There were voices crying in the wilderness that this would happen, way back when the Patriot Act was first passed, but most people brushed those voices aside.

I was one of those people who brushed aside the warnings, and I'm here to confess.  I was wrong.  Whether or not the this monstrous intrusiveness was initiated under the Bush Administration or the Obama Administration, I was wrong.  Even if the original intent of the Patriot Act was only to track the activities of those suspected of terrorism, I was wrong.  With the exponential growth of the Government, year after year, Administration after Administration, it was foolish for anyone to believe that we wouldn't eventually come to this point.  Power corrupts, you know.  I was scared, and I wasn't thinking long term or down the road.  I was thinking only that my world had changed dramatically, in just a few hours, and my children would be forced to grow up in this new world, which was far more frightening than the old world.  I was wrong.

What puzzles me, is that the voices that were so clear, those voices in the wilderness back in the aftermath of 9/11, many of those voices are notoriously silent.  Some are even defending this policy, now, when under a different President, they were screaming bloody murder.  I've started to think many of those voices were simply partisan voices, trying to undermine one administration.   Especially those voices going on during the election of 2004. Where are they now? 

I was wrong.  The overreaching power grab by the Bush Administration, backed by a bipartisan majority of the Congress and Senate was wrong.  And if it was so wrong back then, it's even more wrong today.  Anyone who decried that action nine years ago, but is silent today, is the worst kind of hypocrite.  The actions didn't get better, they got worse, as is almost always the case when the government seizes control of something new.  If it was bad then, if it was a civil liberties violation then, it is even more so now.  

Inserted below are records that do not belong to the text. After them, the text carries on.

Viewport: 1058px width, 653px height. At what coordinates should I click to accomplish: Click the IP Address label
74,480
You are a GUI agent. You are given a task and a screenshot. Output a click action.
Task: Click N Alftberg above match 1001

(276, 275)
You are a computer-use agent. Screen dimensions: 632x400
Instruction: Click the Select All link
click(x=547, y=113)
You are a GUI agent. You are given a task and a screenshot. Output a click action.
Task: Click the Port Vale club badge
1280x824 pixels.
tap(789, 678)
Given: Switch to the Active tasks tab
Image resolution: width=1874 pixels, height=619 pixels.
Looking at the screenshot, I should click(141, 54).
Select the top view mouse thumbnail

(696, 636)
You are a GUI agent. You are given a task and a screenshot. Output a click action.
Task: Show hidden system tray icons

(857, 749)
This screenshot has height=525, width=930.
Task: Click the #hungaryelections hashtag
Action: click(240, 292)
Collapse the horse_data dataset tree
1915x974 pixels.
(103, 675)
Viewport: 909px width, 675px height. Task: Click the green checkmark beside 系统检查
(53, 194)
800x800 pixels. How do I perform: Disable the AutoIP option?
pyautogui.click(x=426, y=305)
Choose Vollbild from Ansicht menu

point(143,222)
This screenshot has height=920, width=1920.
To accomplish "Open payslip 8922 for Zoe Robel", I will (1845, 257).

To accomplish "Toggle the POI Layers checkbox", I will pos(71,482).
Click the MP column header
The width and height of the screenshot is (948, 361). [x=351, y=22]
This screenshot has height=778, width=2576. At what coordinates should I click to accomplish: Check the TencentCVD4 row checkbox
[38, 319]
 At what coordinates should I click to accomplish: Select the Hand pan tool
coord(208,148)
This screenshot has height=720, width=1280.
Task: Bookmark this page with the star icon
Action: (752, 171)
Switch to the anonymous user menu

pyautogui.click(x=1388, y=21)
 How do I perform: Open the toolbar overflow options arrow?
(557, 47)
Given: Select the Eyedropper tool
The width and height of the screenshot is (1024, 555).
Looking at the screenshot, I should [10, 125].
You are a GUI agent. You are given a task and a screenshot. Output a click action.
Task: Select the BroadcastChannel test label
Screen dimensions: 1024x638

I realized a few months ago, that I never quite understood Patrick Henry's speech on the floor of Congress.  I never quite understood what he meant.  If I had, I would have been less supportive of the Patriot Act, and more supportive of the voices in the wilderness, now gone silent.  "Give me liberty or give me death."

I'd rather face the barrel of a gun, than face the erosion of my freedom.  That's what Mr. Henry meant, and that's what, in our fear, in our life altering moment, that's what we forgot.

Do you remember how you felt on September 11?  I do, and it doesn't change that I was wrong.